Your instructions: When you return the lines below, go from the first through the line with "This screenshot has height=540, width=614.", keep them exact, and leave out every picture.

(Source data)
****

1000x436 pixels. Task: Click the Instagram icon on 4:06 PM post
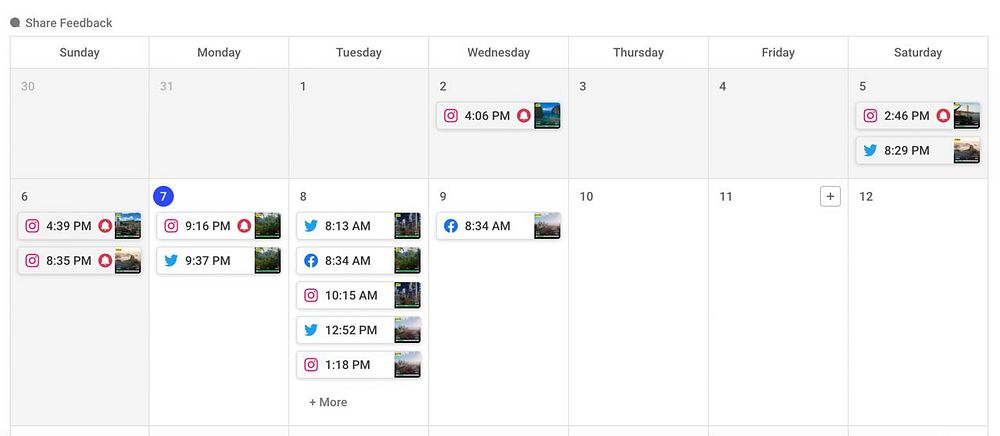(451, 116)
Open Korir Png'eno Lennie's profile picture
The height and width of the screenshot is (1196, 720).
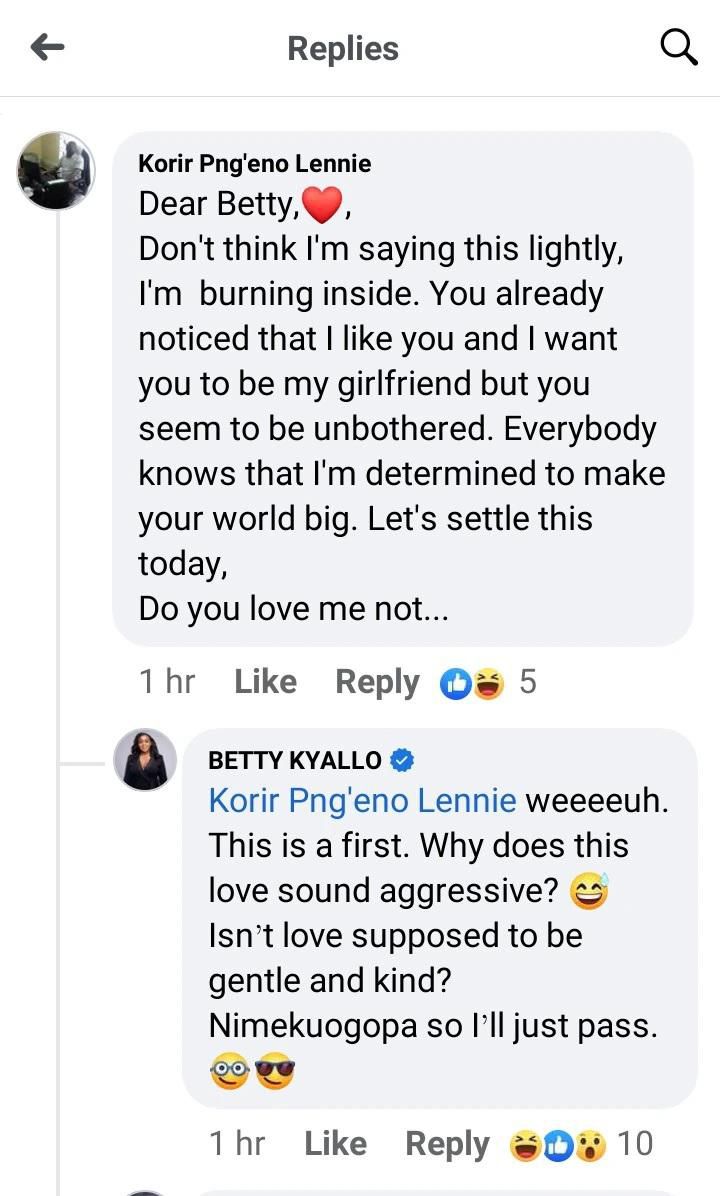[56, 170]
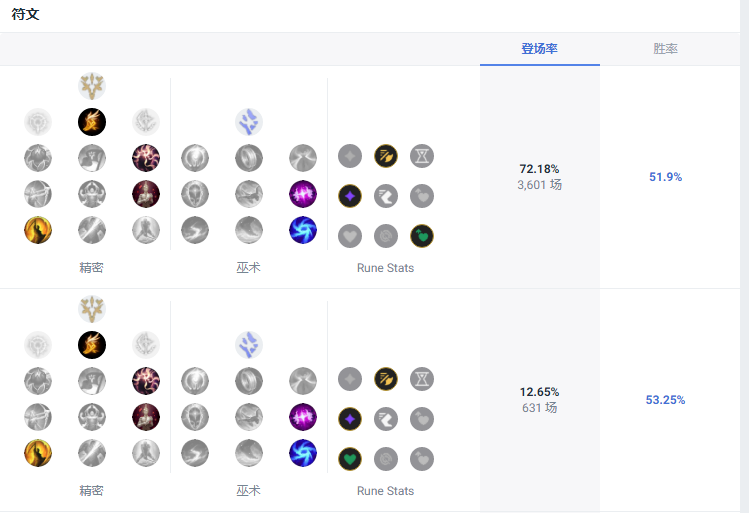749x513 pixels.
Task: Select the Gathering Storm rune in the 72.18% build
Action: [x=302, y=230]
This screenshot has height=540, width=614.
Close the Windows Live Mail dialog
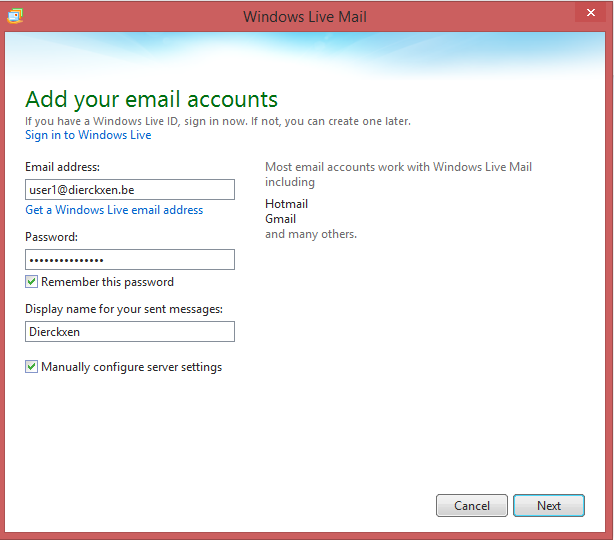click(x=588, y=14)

****

Answer for the task:
1000x436 pixels. Task: Click the Instagram icon on 4:06 PM post
(451, 116)
Open Korir Png'eno Lennie's profile picture
The height and width of the screenshot is (1196, 720).
[56, 170]
749x513 pixels.
Task: Select the Gathering Storm rune in the 72.18% build
Action: [x=302, y=230]
This screenshot has height=540, width=614.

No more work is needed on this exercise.